INTERNATIONAL JOURNAL OF LATEST TECHNOLOGY IN ENGINEERING,
MANAGEMENT & APPLIED SCIENCE (IJLTEMAS)
ISSN 2278-2540 | DOI: 10.51583/IJLTEMAS | Volume XIV, Issue III, March 2025
www.ijltemas.in Page 421
Securewear: Federated Learning-Driven Pendant for Women’s
Protection
P Krishnamoorthy
Associate Professor, Department of Computer Science and Engineering, Sasi Institute of Technology & Engineering,
Tadepalligudem
DOI : https://doi.org/10.51583/IJLTEMAS.2025.140300047
Received: 31 March 2025; Accepted: 04 April 2025; Published: 17 April 2025
Abstract: Women’s safety remains a critical global issue, necessitating innovative solutions that offer real-time protection while
ensuring privacy. This paper proposes a Smart Pendant that leverages Federated Learning to enhance security through
decentralized, privacy-preserving intelligence. The device integrates biometric sensors, motion detection, and audio analysis to
detect distress situations and automatically trigger emergency alerts without requiring manual intervention. Unlike traditional
safety solutions that rely on centralized data processing, federated learning enables local model training, ensuring data security
and personalized threat detection while continuously improving performance.
The proposed system incorporates GPS tracking, real-time communication, and AI-driven threat assessment, allowing seamless
interaction with emergency contacts and law enforcement. By utilizing federated learning, the smart pendant adapts to diverse
user environments and behaviors, enhancing its ability to detect potential threats more accurately over time. This paper explores
the technical framework, implementation challenges, and benefits of the proposed system, demonstrating how wearable
technology powered by federated learning can significantly improve women’s safety.
Keywords: Smart Wearable, Federated Learning (FL), Anomaly Detection, Wearable Technology
I. Introduction
Women’s safety remains a pressing concern in today’s world, where incidents of harassment and violence continue to rise.
Traditional safety measures, such as mobile applications and emergency helplines, often require manual intervention, which may
not always be feasible in critical situations. To address this challenge, smart wearable technology has emerged as a promising
solution, offering real-time monitoring and automated emergency response.

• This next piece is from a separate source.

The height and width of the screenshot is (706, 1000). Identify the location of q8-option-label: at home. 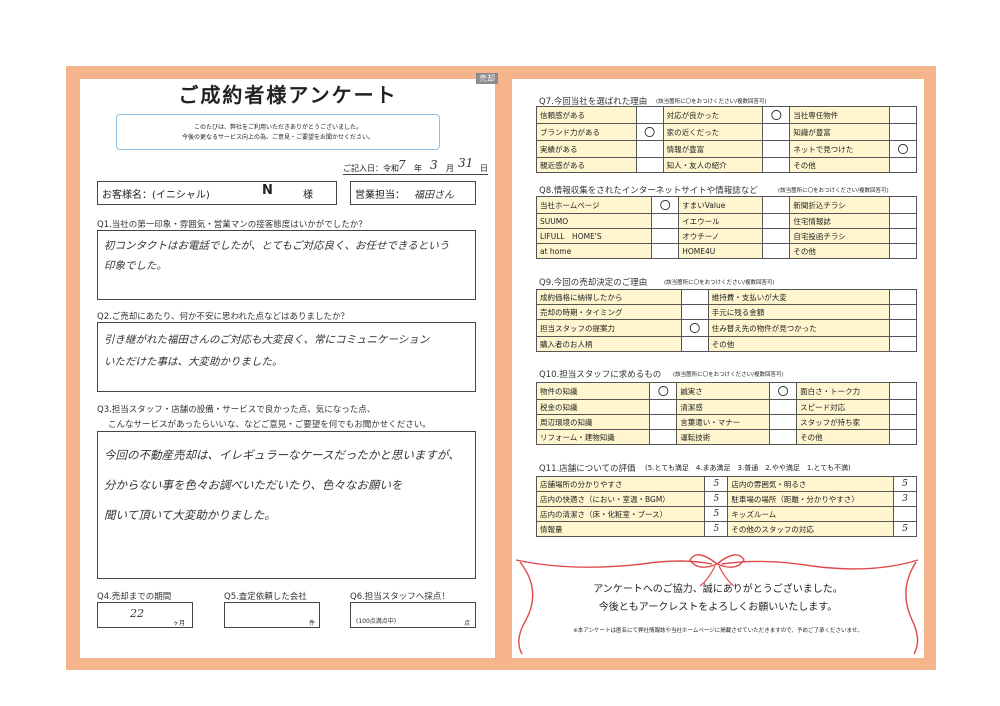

This paper proposes a Smart Pendant that leverages Federated Learning (FL) to enhance safety and security. Unlike conventional
wearables that rely on centralized data processing, FL enables decentralized, privacy-preserving intelligence by training machine
learning models locally on the device. This approach ensures user data remains secure while improving the system’s ability to
detect and respond to threats based on real-world scenarios.

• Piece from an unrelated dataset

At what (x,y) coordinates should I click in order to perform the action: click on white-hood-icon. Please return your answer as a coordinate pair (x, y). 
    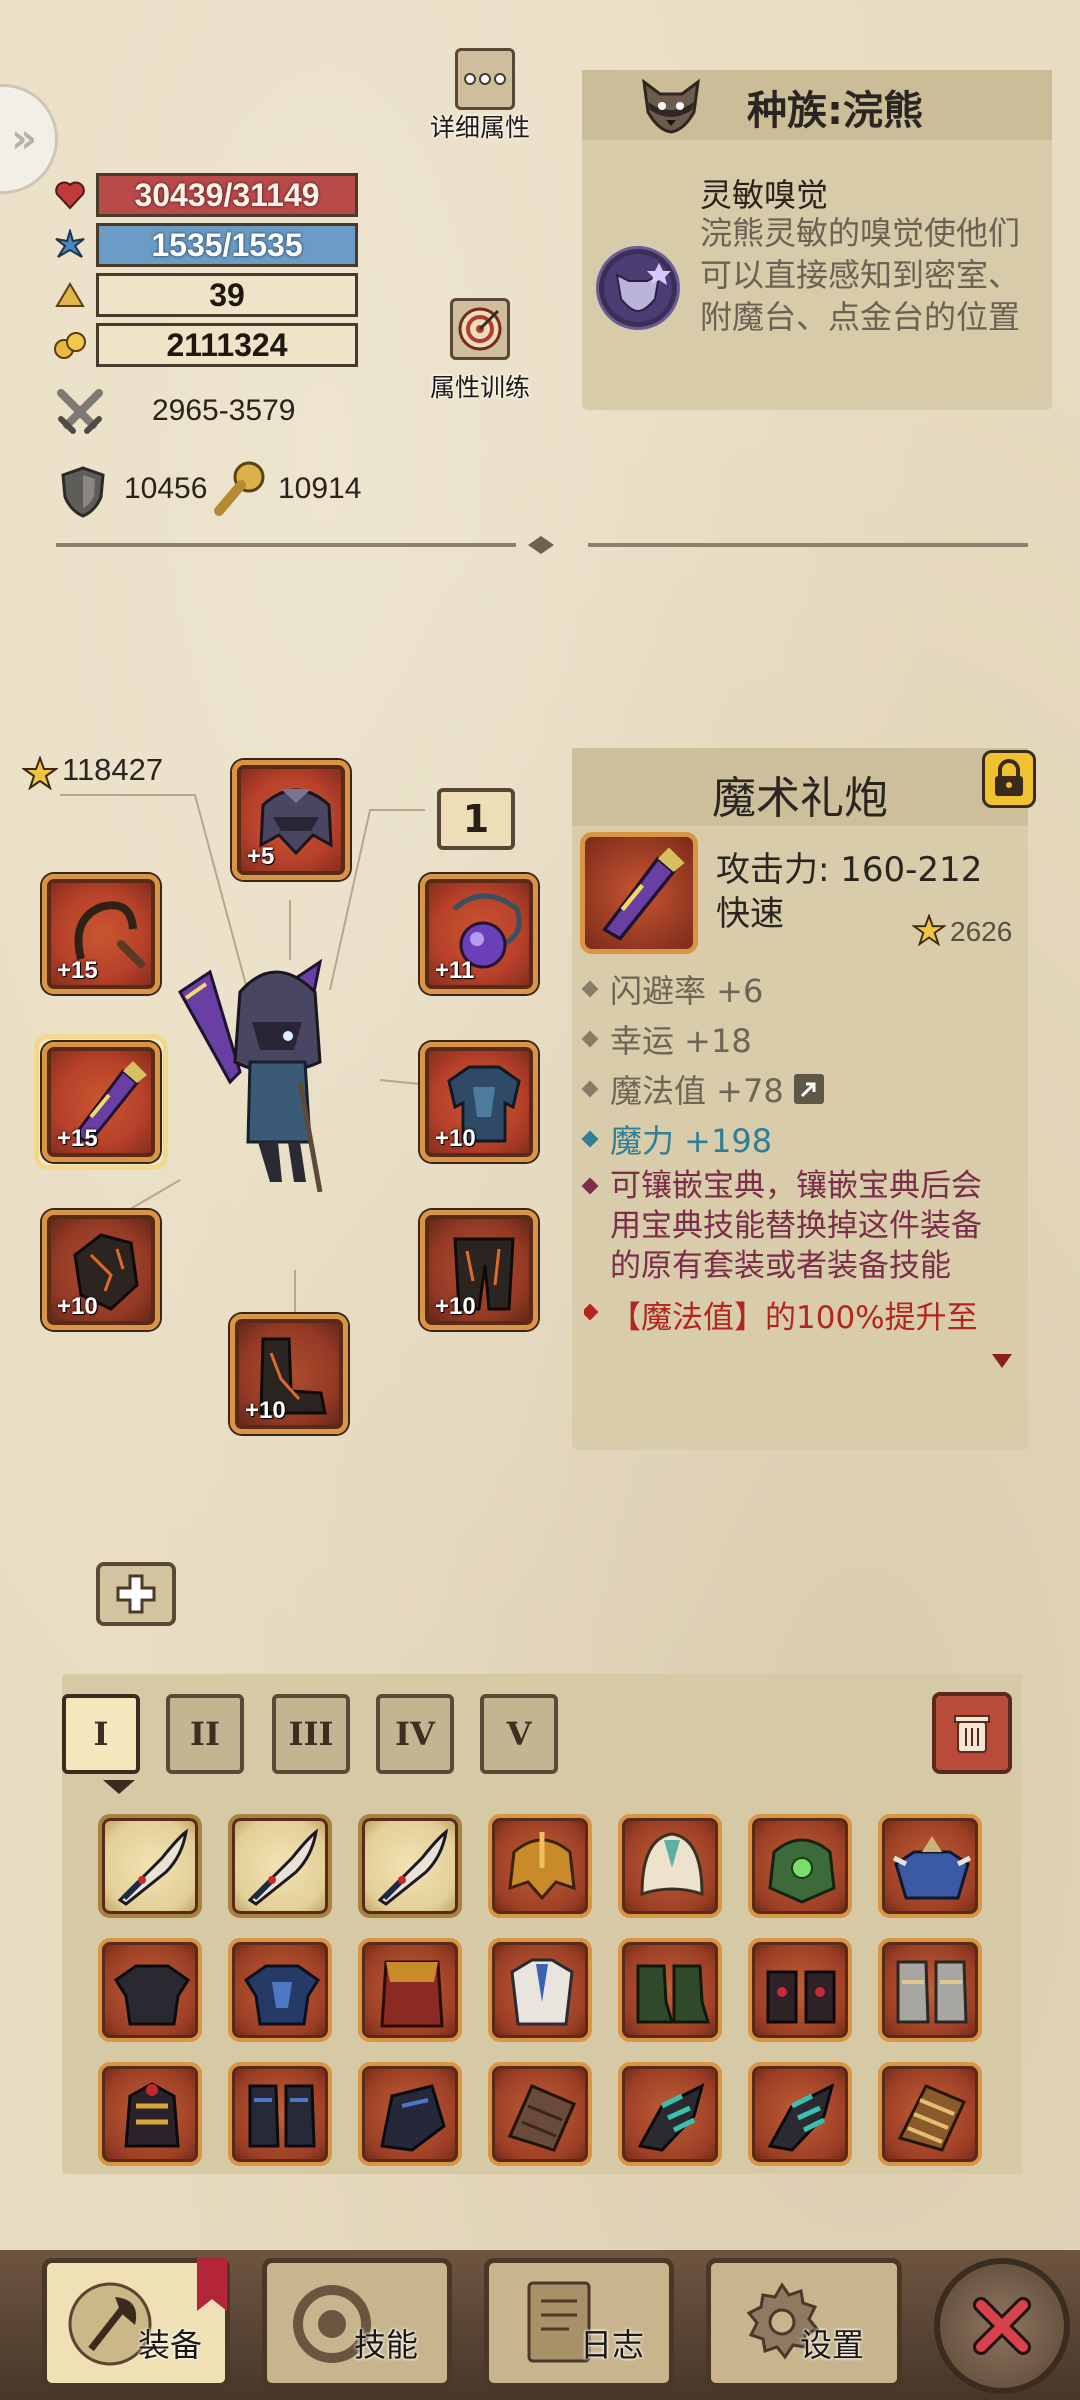
    Looking at the image, I should click on (672, 1864).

The smart pendant is designed with multiple safety features, including real-time distress detection, automatic emergency alerts,
and location tracking. It integrates biometric sensors, motion detection, and audio analysis to assess potential danger and
autonomously trigger alerts when necessary. By incorporating FL, the device continuously learns from user interactions,
improving accuracy without compromising privacy.
This paper explores the technical design, implementation, and advantages of using FL in wearable safety devices, highlighting its
potential to revolutionize personal security solutions for women.
II. Smart Wearable’s
Smart wearable’s have revolutionized personal security, especially for women, by integrating Artificial Intelligence (AI), Internet
of Things (IoT), and Federated Learning (FL) to provide real-time protection. Among these innovations, the smart necklace
stands out as a discreet yet powerful safety device. Unlike traditional wearable’s, a smart necklace combines biometric sensors,
GPS tracking, and emergency alert systems into a compact and stylish accessory that seamlessly blends with daily wear.
By leveraging machine learning (ML) and gesture recognition, a smart necklace can detect anomalous movements, voice distress
signals, or sudden impacts, automatically triggering alerts to emergency contacts. Edge computing ensures quick response times,
while privacy-preserving AI techniques like secure data aggregation and differential privacy help protect user information. Some
advanced models also feature NLP for emergency detection, enabling voice-activated distress signals.
With real-time threat detection, IoT connectivity, and wearable technology advancements, the smart necklace is transforming into
a reliable safety companion, offering a proactive approach to women’s security while maintaining elegance and convenience.
Future developments aim to enhance battery life, AI accuracy, and network independence for even greater reliability.